第169話 みんなの報告を聞く

 昼食を食べながら、みんなの報告を聞くことにした。まずはアルフレッド先生からだ。その表情からして、どうやら無事に引き受けてもらえたみたいだね。


「牧場の話ですが、快く引き受けてくれましたよ。話を聞いてすぐに牧場予定地を見たいということでしたので連れて行きました」

「反応はどうでしたか?」

「とても喜んでくれましたよ。そこでさっそく、あの丘を使いやすいように魔法で改良しておきました。ため池から水が流れてくるように小さな小川を作っておいたので、動物たちも自然にいるときと同じように水を飲めると思います」


 小川を作ったんだね。ボクも小川があった方がいいんじゃないかなと思っていたから、ちょうどよかったと思う。でもまさか、午前中の間に作ってしまうとは思わなかったぞ。さすがはエルフ。
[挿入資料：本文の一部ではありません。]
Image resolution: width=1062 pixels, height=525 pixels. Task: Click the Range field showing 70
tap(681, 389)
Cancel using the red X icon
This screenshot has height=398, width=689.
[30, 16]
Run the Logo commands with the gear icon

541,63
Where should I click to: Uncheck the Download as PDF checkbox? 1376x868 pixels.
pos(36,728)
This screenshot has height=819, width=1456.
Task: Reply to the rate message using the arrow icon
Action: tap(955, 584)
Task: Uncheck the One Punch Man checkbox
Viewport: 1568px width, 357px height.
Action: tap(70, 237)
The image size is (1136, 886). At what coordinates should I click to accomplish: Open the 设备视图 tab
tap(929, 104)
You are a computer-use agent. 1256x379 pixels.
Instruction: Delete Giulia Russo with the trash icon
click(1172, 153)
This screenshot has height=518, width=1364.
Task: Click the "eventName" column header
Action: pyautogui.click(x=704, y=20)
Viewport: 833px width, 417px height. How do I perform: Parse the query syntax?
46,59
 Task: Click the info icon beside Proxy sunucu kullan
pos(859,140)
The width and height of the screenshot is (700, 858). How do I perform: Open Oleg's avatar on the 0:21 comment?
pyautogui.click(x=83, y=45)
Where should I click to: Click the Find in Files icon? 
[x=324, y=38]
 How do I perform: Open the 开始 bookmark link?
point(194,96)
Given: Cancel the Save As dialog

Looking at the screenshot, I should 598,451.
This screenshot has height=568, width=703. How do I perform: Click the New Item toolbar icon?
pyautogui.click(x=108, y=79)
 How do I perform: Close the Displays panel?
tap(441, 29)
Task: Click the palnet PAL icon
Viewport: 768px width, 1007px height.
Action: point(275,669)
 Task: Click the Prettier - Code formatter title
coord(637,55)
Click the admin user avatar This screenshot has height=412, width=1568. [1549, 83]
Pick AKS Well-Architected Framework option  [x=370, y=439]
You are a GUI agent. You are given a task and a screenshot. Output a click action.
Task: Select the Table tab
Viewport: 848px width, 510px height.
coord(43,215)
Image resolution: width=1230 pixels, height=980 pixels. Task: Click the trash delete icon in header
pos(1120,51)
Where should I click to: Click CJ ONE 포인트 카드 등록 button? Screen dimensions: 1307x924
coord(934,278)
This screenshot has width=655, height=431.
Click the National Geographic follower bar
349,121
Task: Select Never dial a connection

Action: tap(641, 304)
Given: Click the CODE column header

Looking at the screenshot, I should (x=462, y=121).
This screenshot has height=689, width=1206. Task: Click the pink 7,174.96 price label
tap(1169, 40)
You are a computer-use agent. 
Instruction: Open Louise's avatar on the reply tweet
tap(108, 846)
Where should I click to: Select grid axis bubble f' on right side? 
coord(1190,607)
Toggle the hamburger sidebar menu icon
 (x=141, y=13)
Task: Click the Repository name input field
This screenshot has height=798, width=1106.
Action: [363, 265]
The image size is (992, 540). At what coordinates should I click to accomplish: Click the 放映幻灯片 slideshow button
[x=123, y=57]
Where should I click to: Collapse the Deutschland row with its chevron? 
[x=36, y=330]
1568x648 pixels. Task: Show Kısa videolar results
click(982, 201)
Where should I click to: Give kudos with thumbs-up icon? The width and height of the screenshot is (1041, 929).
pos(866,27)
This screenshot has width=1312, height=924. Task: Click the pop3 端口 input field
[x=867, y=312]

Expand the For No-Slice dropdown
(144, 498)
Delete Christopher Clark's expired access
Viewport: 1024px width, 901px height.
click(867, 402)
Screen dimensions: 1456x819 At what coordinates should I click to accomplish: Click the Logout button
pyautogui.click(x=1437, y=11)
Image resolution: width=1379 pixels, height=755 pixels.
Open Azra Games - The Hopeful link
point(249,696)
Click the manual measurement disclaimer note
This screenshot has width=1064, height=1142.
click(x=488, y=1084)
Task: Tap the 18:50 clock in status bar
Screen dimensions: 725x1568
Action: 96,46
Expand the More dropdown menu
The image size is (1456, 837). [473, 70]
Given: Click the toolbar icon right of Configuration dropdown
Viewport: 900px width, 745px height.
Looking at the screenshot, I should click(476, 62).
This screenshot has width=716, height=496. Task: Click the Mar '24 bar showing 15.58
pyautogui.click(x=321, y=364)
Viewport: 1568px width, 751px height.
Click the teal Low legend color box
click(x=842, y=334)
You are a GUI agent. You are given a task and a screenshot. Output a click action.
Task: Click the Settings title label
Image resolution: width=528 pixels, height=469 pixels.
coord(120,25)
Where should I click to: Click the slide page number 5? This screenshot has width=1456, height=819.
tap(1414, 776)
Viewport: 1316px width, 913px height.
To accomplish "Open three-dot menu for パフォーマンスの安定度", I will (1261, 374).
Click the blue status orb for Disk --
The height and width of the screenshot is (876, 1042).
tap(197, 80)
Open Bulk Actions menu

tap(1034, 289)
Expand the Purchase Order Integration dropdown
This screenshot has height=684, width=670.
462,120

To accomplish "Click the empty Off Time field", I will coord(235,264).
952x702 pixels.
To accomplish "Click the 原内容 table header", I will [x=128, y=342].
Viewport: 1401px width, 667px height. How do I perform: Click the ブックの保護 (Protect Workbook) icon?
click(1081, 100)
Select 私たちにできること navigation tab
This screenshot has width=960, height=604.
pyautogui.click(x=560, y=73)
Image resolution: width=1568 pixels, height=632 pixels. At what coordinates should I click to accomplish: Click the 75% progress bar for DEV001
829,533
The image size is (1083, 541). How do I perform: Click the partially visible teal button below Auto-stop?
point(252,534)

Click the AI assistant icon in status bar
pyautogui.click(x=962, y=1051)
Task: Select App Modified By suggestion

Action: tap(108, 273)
 これは予想よりもずっと早く牧場が完成するかもしれないね。楽しみになってきたぞ。


「牧草はどうするのですか?」

「それも心配はいりませんよ。すでに牧草の種をまいて、魔力をそそいでおきましたから。数日の間に、十分な大きさの牧草が育っているはずです。育ちすぎた牧草は刈り取って、冬に備えて蓄えておくそうです」

「それなら問題なさそうですね。すぐにでも放牧ができそうです」

「今は囲いを作っているので、あと二、三日もすれば放牧が始まると思いますよ」


 さすがは馬を育てるのが好きなエルフさんなだけはあるね。これなら任せておいて大丈夫そうだ。あとは人手が足りるかだな。ドワーフさんの中にも牧場に興味がある人がいるとうれしいんだけど。


「アルフレッド先生、人数は足りていますか?」

「大丈夫ですよ。彼以外にも、馬が好きな人は何人かいますからね。その人たちが協力してくれるそうです」

「それならよかったです。デニス親方、ドワーフさんの中にも、馬に興味のある人がいたりする?」


 ボクの素朴な疑問に、デニス親方の顔がなんだか苦い物でもかんだかのような表情になった。どうやらまずいことを聞いたみたいである。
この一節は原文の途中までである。